13 44. An RFI must notify BoG not more than ten (10) business days, after it becomes aware: a) of a significant breach of, or material deviation from, the RMF of the RFI; or b) that the RMF of the RFI did not adequately address a material risk. 45. Where an RFI conducts business in a jurisdiction outside Ghana, it shall notify BoG not more than ten (10) business days, after it becomes aware that its right to conduct business in that jurisdiction has been materially affected by the laws of that jurisdiction or its right to conduct business has ceased. Exemptions 46. BoG may exempt a category of RFIs from complying with a specific requirement of this Directive. Additional Directives 47. BoG may issue further directives regarding material risk areas it considers necessary or appropriate to ensure prudent management of those risk areas.

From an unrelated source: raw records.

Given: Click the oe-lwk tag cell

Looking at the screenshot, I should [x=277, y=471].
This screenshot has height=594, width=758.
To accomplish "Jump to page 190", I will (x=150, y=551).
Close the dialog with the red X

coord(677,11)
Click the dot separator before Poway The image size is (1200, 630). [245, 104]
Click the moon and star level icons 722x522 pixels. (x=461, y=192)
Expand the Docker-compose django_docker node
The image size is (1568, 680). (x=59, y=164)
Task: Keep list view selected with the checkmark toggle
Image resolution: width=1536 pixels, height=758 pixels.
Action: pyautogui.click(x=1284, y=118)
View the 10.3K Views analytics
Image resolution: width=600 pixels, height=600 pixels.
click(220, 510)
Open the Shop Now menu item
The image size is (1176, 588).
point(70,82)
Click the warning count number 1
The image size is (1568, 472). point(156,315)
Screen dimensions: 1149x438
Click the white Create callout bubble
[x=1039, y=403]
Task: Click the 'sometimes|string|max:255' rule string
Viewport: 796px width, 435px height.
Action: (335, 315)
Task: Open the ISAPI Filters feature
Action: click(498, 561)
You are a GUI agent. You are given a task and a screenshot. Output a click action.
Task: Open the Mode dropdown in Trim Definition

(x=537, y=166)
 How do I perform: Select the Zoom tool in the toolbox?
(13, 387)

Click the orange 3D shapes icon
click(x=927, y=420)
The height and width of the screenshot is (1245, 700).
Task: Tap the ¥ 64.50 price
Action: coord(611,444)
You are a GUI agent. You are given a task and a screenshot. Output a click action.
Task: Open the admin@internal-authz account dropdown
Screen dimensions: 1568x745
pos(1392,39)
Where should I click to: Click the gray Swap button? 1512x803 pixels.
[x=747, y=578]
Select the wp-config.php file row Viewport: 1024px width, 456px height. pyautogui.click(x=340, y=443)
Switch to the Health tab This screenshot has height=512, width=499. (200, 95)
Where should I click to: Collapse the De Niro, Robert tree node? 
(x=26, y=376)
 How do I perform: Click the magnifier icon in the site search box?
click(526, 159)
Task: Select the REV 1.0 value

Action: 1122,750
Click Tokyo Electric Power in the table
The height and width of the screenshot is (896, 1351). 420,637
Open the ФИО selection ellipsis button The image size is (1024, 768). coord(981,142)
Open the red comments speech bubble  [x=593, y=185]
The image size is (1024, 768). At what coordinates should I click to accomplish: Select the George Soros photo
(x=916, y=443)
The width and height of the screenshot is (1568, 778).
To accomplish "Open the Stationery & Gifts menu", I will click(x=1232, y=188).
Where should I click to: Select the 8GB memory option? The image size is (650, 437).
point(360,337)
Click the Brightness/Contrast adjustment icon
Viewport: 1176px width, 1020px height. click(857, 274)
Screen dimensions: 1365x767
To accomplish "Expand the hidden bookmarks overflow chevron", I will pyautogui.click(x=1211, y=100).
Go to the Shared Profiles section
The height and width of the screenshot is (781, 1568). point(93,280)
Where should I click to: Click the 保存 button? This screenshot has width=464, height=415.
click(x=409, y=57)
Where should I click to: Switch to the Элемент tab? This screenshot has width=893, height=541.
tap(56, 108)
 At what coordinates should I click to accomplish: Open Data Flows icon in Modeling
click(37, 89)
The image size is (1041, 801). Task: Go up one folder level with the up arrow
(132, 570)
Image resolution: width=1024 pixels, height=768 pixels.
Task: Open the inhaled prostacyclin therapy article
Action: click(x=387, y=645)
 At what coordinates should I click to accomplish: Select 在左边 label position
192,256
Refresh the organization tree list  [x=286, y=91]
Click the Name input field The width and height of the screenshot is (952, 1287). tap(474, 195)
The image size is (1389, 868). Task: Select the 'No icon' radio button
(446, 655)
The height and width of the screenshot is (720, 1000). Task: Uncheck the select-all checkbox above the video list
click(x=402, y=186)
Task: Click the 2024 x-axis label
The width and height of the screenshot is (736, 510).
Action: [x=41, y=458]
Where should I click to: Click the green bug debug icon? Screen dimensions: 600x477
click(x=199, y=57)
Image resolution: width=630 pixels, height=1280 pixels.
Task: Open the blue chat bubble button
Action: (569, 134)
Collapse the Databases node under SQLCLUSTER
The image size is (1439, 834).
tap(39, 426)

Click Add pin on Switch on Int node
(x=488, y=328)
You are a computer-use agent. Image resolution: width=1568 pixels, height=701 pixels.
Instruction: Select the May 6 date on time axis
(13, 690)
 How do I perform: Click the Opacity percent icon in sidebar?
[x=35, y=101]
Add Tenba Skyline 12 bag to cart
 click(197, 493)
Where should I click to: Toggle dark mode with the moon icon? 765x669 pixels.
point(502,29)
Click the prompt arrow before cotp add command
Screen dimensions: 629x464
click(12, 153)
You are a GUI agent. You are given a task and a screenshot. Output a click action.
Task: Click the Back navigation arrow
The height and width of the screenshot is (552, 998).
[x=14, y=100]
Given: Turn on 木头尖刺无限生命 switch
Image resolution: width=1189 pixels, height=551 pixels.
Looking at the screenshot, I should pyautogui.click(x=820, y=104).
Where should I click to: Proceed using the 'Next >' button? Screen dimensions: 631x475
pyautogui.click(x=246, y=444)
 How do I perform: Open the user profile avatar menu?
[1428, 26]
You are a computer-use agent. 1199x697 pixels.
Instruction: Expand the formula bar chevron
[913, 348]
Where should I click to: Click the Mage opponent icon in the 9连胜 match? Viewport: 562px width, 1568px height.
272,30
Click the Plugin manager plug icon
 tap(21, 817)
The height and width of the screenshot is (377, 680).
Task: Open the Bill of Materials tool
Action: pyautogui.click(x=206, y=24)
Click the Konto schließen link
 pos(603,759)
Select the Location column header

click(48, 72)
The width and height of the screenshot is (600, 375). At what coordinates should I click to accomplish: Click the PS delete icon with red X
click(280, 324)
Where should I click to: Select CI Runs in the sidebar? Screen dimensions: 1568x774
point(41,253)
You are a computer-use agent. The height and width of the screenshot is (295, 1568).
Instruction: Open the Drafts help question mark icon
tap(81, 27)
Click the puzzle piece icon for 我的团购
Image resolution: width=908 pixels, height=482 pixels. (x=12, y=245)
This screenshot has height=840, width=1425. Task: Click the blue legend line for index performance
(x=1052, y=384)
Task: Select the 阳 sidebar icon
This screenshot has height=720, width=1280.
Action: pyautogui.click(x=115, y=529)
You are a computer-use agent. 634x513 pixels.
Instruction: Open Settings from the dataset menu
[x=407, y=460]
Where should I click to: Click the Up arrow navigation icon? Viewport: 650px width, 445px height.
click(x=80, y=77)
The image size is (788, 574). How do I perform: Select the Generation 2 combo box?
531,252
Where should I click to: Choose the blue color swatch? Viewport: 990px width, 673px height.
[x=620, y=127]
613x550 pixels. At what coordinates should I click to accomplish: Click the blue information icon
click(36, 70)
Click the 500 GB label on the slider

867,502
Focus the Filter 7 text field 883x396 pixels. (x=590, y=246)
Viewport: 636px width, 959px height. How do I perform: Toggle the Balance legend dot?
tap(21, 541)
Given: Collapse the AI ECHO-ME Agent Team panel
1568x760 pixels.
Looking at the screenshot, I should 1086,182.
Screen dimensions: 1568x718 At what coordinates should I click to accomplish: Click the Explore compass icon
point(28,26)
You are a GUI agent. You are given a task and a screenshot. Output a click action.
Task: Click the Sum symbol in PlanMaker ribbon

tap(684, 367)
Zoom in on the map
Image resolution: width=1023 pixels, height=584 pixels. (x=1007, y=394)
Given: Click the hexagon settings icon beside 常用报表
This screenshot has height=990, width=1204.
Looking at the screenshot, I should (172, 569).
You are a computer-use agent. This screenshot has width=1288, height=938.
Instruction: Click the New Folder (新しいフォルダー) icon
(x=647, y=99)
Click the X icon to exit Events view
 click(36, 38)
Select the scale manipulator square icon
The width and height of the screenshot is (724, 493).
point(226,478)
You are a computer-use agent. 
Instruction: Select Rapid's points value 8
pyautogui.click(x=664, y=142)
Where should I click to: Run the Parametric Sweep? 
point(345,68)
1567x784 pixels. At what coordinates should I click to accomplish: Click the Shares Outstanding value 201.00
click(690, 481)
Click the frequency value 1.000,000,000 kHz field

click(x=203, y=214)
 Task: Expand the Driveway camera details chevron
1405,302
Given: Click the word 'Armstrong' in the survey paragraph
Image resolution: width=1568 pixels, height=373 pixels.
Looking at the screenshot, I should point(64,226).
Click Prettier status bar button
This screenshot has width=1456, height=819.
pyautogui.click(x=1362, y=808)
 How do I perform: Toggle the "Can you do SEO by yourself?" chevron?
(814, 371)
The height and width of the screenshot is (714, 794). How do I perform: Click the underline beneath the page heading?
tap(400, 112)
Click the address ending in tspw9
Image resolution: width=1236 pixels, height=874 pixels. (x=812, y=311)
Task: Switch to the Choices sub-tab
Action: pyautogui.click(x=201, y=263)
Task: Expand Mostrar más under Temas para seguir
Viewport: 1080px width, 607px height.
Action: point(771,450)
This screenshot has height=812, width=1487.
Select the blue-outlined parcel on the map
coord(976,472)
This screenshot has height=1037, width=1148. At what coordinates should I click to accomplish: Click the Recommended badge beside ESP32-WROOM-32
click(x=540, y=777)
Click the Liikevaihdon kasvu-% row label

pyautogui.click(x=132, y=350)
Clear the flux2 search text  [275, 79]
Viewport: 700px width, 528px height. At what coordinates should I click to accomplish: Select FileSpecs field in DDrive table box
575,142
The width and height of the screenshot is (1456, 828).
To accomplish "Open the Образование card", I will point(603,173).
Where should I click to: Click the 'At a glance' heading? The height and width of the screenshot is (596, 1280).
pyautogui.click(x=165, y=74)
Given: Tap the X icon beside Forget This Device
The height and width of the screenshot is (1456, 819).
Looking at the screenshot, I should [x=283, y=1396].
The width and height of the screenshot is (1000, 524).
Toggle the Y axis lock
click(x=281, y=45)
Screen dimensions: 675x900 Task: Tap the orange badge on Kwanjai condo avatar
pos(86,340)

14 ANNEXURE A – RISK MANAGEMENT DECLARATION REQUIREMENTS

1. For the purposes of paragraph 40 of this Directive, the Board of an RFI shall make an annual declaration on risk management of the RFI to BoG and in its annual report and/or website stating that, to the best of its knowledge and having made appropriate enquiries, in all material respects: a) the RFI has put in place systems for ensuring compliance with all prudential requirements; b) the systems and resources that are in place for identifying, measuring, evaluating, controlling, mitigating and reporting material risks, and that the RMF is appropriate to the RFI and is commensurate to the size, business mix and complexity of the RFI; c) the risk management and internal control systems in place are operating effectively and are adequate; d) the RFI has an RMS that complies with this Directive, and the RFI has complied with the requirements described in its RMS; and e) the RFI is satisfied with the effectiveness of its processes and management information systems.